### WHAT THIS TASK INVOLVES
Format the records below as a two-column CSV with the headers entry_text and answer, giving one row per record. Put each record's text and its answer in separate quoted fields, replace any line breaks with spaces, and leave out the pictures.

### Extracted data records
+ + + + +

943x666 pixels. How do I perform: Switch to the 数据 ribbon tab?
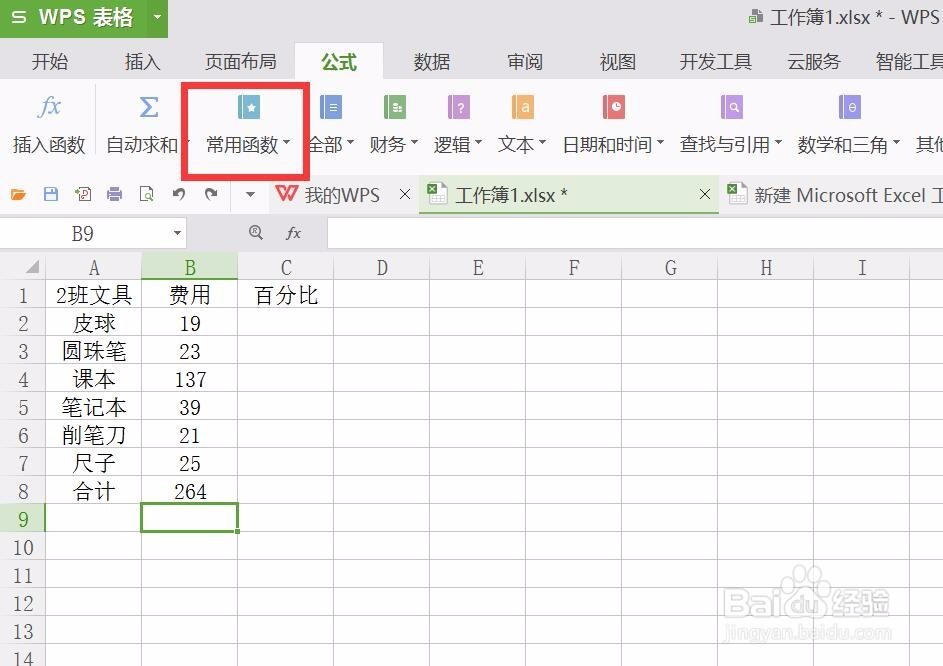pyautogui.click(x=430, y=61)
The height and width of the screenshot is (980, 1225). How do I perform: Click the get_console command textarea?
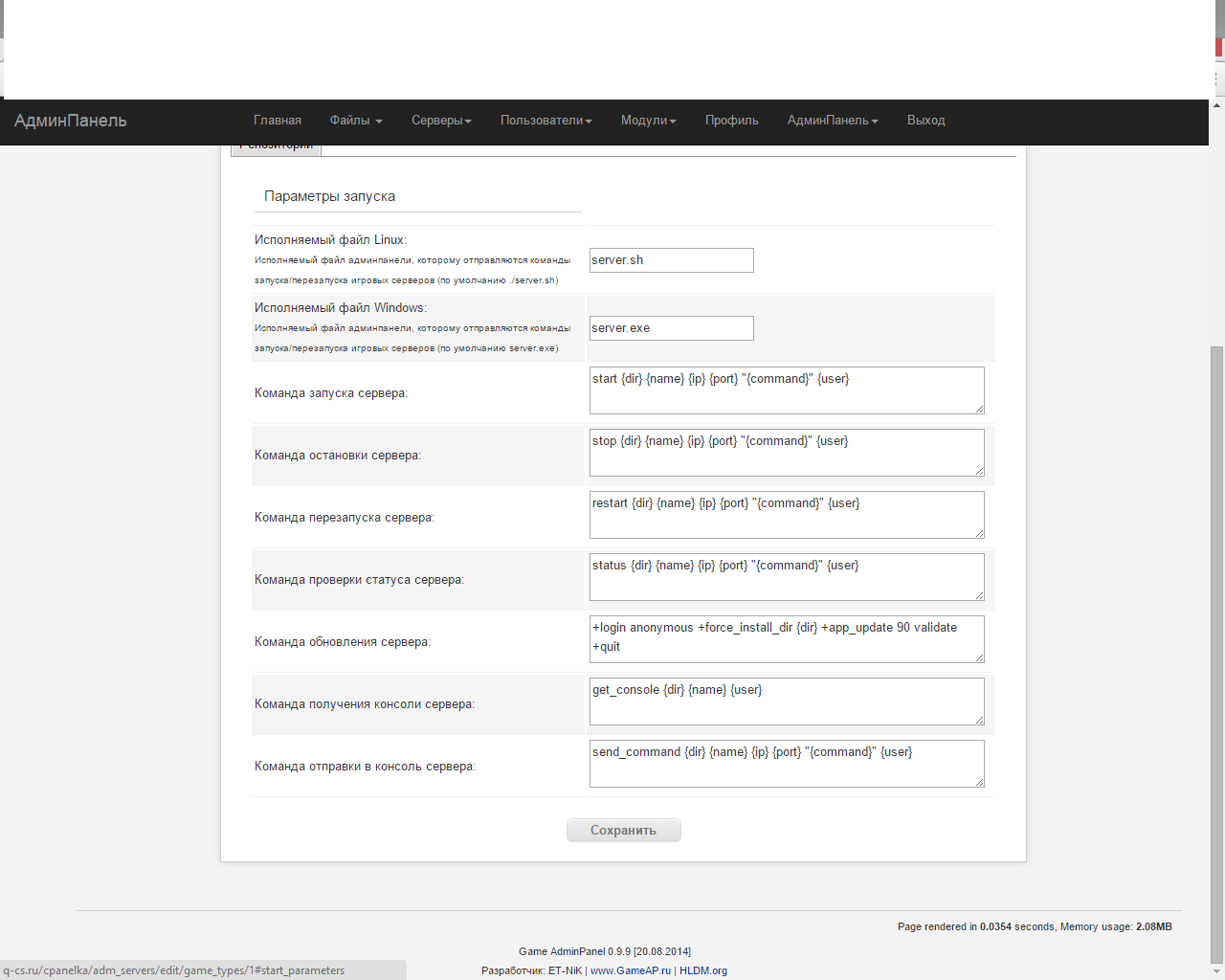point(786,702)
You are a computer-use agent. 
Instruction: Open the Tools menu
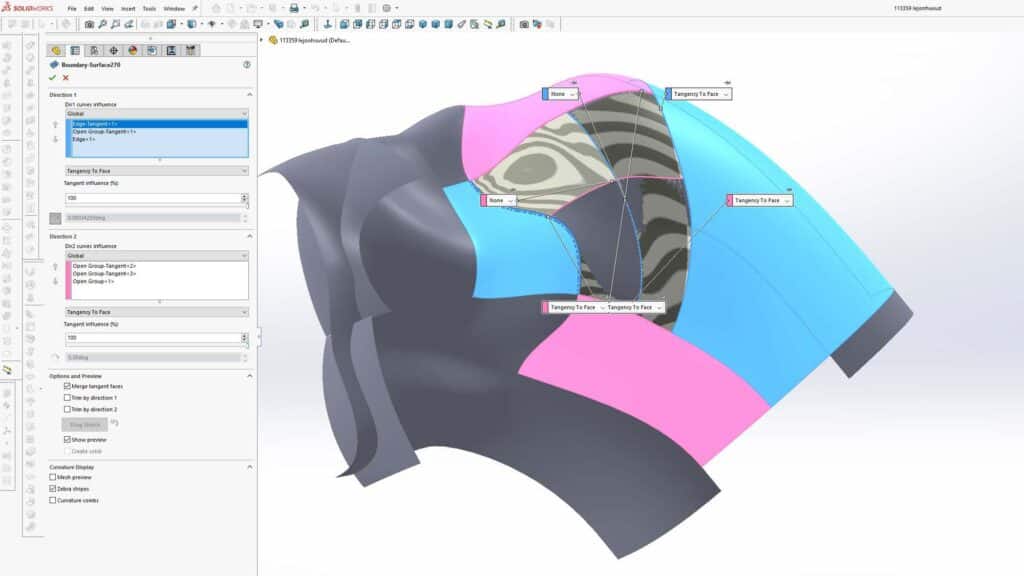[x=148, y=8]
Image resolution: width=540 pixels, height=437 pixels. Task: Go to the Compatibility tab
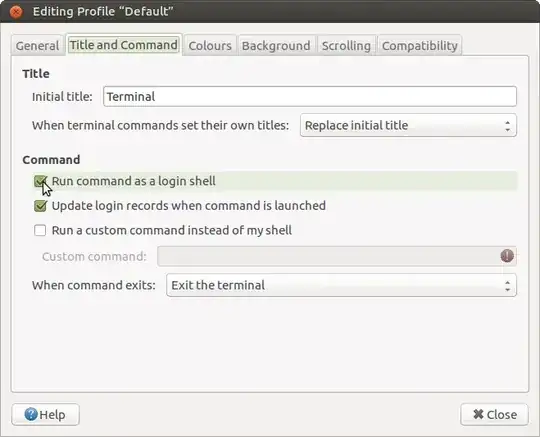420,45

+ + + + +

### SOLUTION BELOW
entry_text,answer
"943x666 pixels. How do I perform: Switch to the 数据 ribbon tab?","pyautogui.click(x=430, y=61)"
"The height and width of the screenshot is (980, 1225). How do I perform: Click the get_console command textarea?","point(786,702)"
"You are a computer-use agent. Instruction: Open the Tools menu","[x=148, y=8]"
"Image resolution: width=540 pixels, height=437 pixels. Task: Go to the Compatibility tab","420,45"